Request 1 →
According to the column on energy access, in what year did governments agree to the United Nations Sustainable Development Goals?
Request 2 →
Please reproduce the passage of the column on energy access that opens with the words containing "But they also" and closes with "United Nations, 2015).".

Document extract →

========

(John Kemp is a Reuters market analyst. The views expressed are
his own)
* Chartbook: https://tmsnrt.rs/2Ph2efa
By John Kemp
LONDON, Dec 13 (Reuters) - Ensuring everyone in developing
countries has the same access to modern energy services that
residents of the advanced economies take for granted will
require an enormous rise in electricity generation.
The United Nations Sustainable Development Goals, which were
agreed by governments in 2015, commit member states to take
urgent action to combat climate change and its impacts.
But they also include a commitment to ensure universal
access to affordable, reliable and sustainable modern energy
services (“Transforming our world: the 2030 agenda for
sustainable development”, United Nations, 2015).
In practice, that means providing universal access to
electricity in adequate amounts, at reasonable prices, and
generated without releasing excessive emissions of carbon
dioxide into the atmosphere.
Environmental campaigners and governments in the advanced
economies, where electricity has been plentiful for half a
century, and consumption has been flat recently, tend to put
more emphasis on the climate goal.
But for governments in developing countries, where
consumption is still much lower, and some households and
businesses lack electrical connections at all, increasing energy
access is at least as important, if not more so.
In these countries, there is still enormous unmet demand for
modern energy services – including cooking, air-conditioning,
lighting and power for modern appliances, such as refrigerators,
televisions and computers.

========

Information provided →
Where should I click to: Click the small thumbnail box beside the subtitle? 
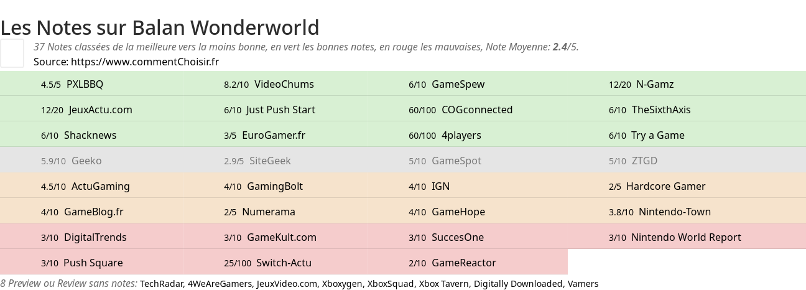[x=12, y=53]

========

Result 1 →
2015

Result 2 →
But they also include a commitment to ensure universal
access to affordable, reliable and sustainable modern energy
services (“Transforming our world: the 2030 agenda for
sustainable development”, United Nations, 2015).